Star-Lord and Rocket basically blunder through the situation all to just press a button and lower the force field so the Avengers can get through. There’s none of the brilliant tactical skills for which both are notorious. And Bendis just can’t seem to move beyond treating Rocket as a “joke” character. He has to keep pointing at Rocket and shouting, “Hey! This is hilarious! It’s a raccoon carrying a gun! Get It?! It’s funny I’m telling you – FUNNY!!!!!!!” At least he didn’t attempt to inflict any more catch phrases on poor Rocket this time out. Thanks for that one small favor, Bendis.
So Bendis, since you don’t seem to get it – let me tell you. You don’t have to keep underlining that Rocket is a gun-carrying Racoon. We all get that joke because it’s inherent to the character. The best way to write Rocket is to IGNORE the inherent joke and write him as an intelligent, insightful, brilliant, smart-assy tactician and leader of men. By the way, that’s the best way to write Star-Lord, too.

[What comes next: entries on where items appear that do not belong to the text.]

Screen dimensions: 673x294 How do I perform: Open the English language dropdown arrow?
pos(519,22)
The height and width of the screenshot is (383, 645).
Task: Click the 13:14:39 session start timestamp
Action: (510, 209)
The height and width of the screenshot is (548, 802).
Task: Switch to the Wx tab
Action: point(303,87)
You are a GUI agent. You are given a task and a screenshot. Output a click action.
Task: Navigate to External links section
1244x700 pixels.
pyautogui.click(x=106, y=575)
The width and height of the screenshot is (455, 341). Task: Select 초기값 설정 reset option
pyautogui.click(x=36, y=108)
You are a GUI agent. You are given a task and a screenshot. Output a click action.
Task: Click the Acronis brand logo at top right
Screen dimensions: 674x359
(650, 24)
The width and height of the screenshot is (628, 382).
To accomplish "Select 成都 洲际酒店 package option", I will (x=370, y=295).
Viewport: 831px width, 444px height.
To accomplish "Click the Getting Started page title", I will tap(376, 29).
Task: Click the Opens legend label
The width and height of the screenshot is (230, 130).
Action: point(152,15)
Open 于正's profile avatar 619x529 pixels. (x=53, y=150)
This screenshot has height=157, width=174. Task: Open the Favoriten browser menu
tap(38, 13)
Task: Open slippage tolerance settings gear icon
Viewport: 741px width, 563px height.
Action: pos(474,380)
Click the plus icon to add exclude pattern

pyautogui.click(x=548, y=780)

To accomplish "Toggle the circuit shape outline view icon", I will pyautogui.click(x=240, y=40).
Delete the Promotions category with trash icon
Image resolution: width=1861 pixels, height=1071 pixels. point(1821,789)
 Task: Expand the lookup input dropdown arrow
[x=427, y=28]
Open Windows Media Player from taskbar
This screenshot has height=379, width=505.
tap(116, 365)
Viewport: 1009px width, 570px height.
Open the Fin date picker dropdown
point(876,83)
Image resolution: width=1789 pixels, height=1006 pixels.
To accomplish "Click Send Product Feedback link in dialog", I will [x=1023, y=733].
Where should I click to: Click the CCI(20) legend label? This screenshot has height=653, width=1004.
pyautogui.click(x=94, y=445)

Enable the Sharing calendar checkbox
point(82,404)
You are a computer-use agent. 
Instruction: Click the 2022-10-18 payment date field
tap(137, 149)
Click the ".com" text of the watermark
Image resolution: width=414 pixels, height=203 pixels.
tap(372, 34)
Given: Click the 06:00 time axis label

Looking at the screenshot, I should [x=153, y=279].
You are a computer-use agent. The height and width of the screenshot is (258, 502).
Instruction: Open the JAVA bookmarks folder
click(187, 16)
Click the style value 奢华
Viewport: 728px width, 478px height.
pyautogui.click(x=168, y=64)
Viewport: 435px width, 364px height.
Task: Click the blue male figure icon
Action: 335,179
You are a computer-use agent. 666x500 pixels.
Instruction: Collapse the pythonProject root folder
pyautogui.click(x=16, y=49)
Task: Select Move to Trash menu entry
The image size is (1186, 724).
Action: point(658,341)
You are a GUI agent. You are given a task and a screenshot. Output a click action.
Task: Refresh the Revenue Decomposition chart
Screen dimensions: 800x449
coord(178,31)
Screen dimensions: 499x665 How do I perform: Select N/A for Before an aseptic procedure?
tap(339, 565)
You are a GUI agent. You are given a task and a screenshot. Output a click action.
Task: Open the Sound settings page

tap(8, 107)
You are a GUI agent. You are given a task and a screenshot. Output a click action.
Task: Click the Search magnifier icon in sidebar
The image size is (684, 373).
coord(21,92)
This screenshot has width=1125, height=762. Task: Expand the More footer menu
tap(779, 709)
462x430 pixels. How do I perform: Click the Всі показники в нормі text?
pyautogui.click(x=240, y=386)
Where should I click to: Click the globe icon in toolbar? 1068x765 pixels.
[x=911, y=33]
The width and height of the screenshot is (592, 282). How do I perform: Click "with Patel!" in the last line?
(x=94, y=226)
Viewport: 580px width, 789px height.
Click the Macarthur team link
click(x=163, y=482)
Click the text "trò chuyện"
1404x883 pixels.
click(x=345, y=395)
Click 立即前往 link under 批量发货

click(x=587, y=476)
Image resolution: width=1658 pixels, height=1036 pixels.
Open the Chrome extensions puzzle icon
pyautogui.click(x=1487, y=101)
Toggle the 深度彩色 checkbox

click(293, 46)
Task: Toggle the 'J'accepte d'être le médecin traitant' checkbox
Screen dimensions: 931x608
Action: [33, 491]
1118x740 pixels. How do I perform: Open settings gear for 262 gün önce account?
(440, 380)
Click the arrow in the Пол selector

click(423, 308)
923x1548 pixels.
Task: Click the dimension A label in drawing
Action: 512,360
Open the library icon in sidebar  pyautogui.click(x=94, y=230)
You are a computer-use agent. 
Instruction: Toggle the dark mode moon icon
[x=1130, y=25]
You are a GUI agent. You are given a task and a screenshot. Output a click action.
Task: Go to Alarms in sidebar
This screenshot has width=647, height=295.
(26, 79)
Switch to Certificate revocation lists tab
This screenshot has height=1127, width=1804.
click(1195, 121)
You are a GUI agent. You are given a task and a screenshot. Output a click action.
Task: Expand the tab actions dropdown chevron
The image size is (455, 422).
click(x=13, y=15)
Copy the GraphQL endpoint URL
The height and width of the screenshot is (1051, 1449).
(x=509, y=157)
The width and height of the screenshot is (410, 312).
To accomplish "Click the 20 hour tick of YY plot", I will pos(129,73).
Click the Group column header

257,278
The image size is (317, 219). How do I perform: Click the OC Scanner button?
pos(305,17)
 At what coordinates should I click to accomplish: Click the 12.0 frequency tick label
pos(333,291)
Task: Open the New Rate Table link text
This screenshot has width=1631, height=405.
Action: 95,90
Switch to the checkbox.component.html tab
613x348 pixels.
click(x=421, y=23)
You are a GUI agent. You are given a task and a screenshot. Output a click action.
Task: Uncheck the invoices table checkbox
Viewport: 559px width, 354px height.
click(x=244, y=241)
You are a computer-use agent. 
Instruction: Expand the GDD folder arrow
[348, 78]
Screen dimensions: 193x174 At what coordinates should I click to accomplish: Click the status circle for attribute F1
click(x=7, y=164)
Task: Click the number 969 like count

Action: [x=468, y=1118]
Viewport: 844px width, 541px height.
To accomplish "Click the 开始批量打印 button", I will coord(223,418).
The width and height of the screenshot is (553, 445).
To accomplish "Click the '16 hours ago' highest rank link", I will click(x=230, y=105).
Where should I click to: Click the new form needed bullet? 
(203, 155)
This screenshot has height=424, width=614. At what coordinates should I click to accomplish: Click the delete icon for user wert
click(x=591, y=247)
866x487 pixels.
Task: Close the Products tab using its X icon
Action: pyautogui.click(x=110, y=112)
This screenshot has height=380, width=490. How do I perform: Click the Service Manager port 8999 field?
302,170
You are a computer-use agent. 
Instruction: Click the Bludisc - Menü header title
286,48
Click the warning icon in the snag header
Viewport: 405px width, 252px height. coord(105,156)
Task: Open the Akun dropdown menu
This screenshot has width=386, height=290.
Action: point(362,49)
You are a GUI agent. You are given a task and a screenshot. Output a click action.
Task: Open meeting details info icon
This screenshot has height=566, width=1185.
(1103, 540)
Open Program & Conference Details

Star-Lord is not a 20-something feckless imbecile with boyish good looks designed to make the teenage girls swoon. He’s an approaching middle-aged complex, grizzled, irritable, intelligent, leader of men. So quit mangling the characterization and get it right for a change.
I know that various comic book snobs at a particularly Craven Bootlickingly Repugnant website’s forums will insist that the art/coloring in this book is absolutely heavenly. Of course, they’d also defend in like manner a book with art/coloring of the quality typically found on the refrigerators of parents with pre-school-aged children. While Francavilla’s art/coloring is certainly not refrigerator quality, I will say that it is not well-suited for cosmic. Drax is slightly more defined than a green amorphous blob – but only slightly more defined. There’s very little definition to distinguish among the facial features of most of the humanoid characters. The villains are interchangeable and so poorly defined that I couldn’t tell who or what they were other than just random humanoid-like creatures shooting at the protagonists. The coloring is jarringly un-appealing to say the least. For certain books, this art/coloring style would work well. This is not one of those books.
At least there’s no letters page so we’re spared any grating comments from so-called “editor” Stephen Wacker and we’re spared from carefully selected letters full of fawning praise from persons who have never read Volume II of GotG (aka The REAL Guardians of the Galaxy rather than Bendis’ Volume III cheap imitations).
Once again, I’m sure the Craven Bootlickingly Repugnant website and the Ingratiating Gonad-less Ninny website will fall all over themselves praising this garbage of the galaxy. But of course, they’re just like Marvel Editorial in only being satisfied with repetitious super-heroic fantasy and failing to appreciate the better quality super-heroic military science-fiction such as that found in Annihilation, The Thanos Imperative, Nova Volume IV, and Guardians of the Galaxy Volume II. Maybe there is something we can all agree on though. I think Bendis would be happier writing family hour TV sit-coms for the Disney Channel. For his own personal satisfaction, let’s all encourage him to move on to the TV sit-coms and leave cosmic to someone else who actually likes and UNDERSTANDS cosmic and the cosmic characters.